§ Stated goal
Rewrite the lines starting at "Task: Reply to" and ending at "This screenshot has width=974, height=620.", putting "post" in place of "comment" and leaving everything else the same. Give back only those lines.

§ Input data
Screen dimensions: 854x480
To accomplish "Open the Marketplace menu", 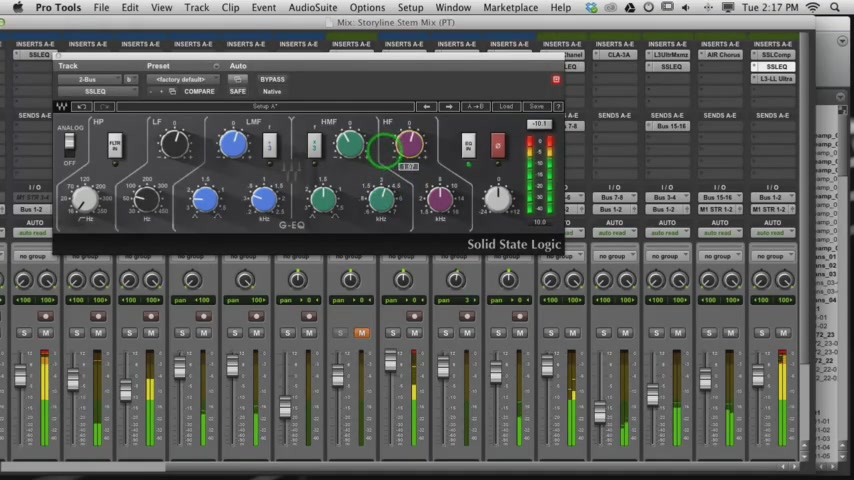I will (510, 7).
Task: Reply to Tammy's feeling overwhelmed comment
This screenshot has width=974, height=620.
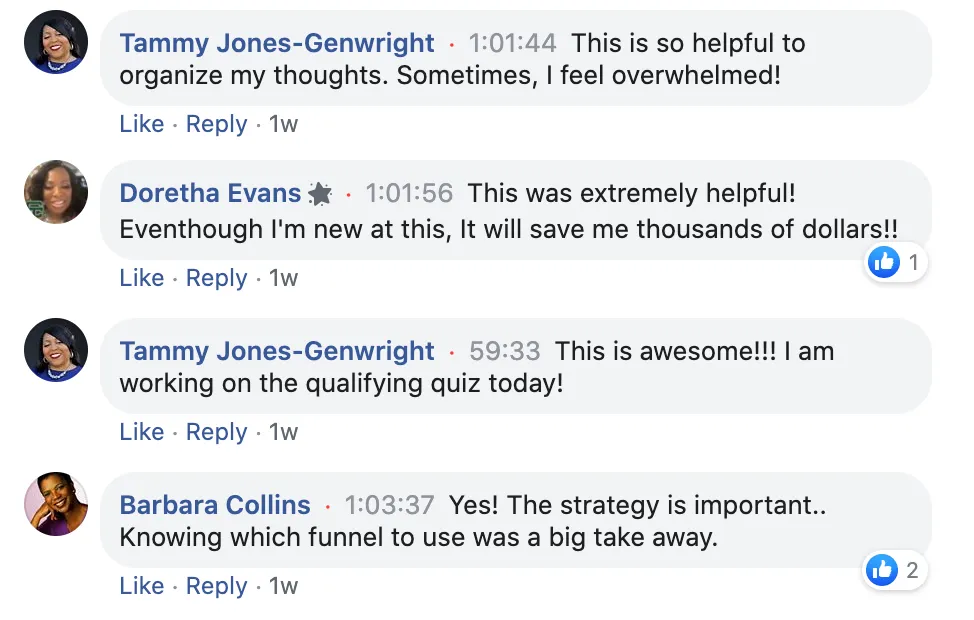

---

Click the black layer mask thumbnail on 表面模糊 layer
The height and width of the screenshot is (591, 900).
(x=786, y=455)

§ Correct output
Task: Reply to Tammy's feeling overwhelmed post
This screenshot has width=974, height=620.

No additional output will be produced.